Khaled Al-Ostath | 14-06-2016
The room could belong to a child anywhere in the world: Spiderman posters and Tom and Jerry stickers on the walls, a red carpet, a dresser. Outwardly, Hesham appears quite normal, too. He is sitting on a mat on the floor, watching Mr. Bean on TV with friends. When the program is over, the boys head out to play football [soccer].
But what’s different about this boy is that his room is one of 10 with six beds each and no parents live in the home, only “caregivers.” Hesham lives in the Al-Amal Institute for Orphans in Gaza City.
The orphanage, which takes in children ranging in age from 6 to 18, was established more than six decades ago. It remains the only home for orphans in Gaza City and therefore only has room for the neediest children. In the aftermath of the 2014 Israeli assault on Gaza, the number of orphans living at the institute doubled to approximately 145.
In the summer of 2015, I read in the news about organizations that conduct activities for the children in the orphanage, to bring them some fun and happiness. I thought to myself, “Why should I sit at home without helping them too, as much as I can?” So I made an appointment to visit Al-Amal and determine what I could do to help.

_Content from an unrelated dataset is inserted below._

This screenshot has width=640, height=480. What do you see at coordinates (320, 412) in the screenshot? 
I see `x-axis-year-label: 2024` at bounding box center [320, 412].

The orphanage administrator, Rewayda Kassab, arranged for me to meet with 12 boys between 6 and 10 years old. I brought them some snacks, coloring books and stories to read, and we sat together on the floor for two hours, talking. They eagerly listened to the stories I read in Arabic and then in English. We also talked about how English is important to the world as a sort of “universal language,” and how it is especially beneficial for the people of Gaza to learn. “It’s important,” I said, “because a person who is fluent in English has greater career opportunities, can travel more easily, and communicate with people from different cultures and countries.”

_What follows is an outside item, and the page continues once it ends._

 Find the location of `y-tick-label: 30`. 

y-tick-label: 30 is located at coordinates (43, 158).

Yet these children knew nothing in English; they couldn’t even write their names.
I decided to take on the task of teaching them English from the beginning, starting with the alphabet. Youth like me should take the lead in empowering the next generation, I believe. I call my project, “Reading Stars of Gaza,” and in December 2015, I conducted the first official class for 20 children. Wars feed stories of despair but all children need to be fed on hope. My goal is to end the sense of isolation and hopelessness that pervades the lives of these children and instead feed their imaginations with a better future. Children in a war zone have just as much right to “happily-ever-after” stories as all kids worldwide.
“But Mr. Khaled!” Yazaen said. “It will be difficult, boring and complicated for me to understand.” In the beginning, the children thought my class would be tedious and boring, because that is how they had experienced English-learning in school. “Everything’s coming up waters,” I said. “We will have fun and watch Mr. Bean (in English with Arabic subtitles).”
For five months now, I have been meeting my students three days a week, for one and a half hours each time. We do games with the alphabet, such as drawing the letters and coloring them. I read short stories out loud as well. In a recent class, for example, I read a Tom and Jerry story about the cat and the mouse.
Based in part on my activities for “Reading Stars of Gaza,” I was accepted as an intern for the summer 2016 program of New Story Leadership. This program brings young adults from Palestine and Israel to Washington, D.C., to develop peace-making projects.
“When I become an adult, I want to be a doctor,” Hesham recently told me. Hearing such statements of hope, from a child who once had none, in a language that Americans understand, is what motivates me to keep on going, despite all of the obstacles I face myself.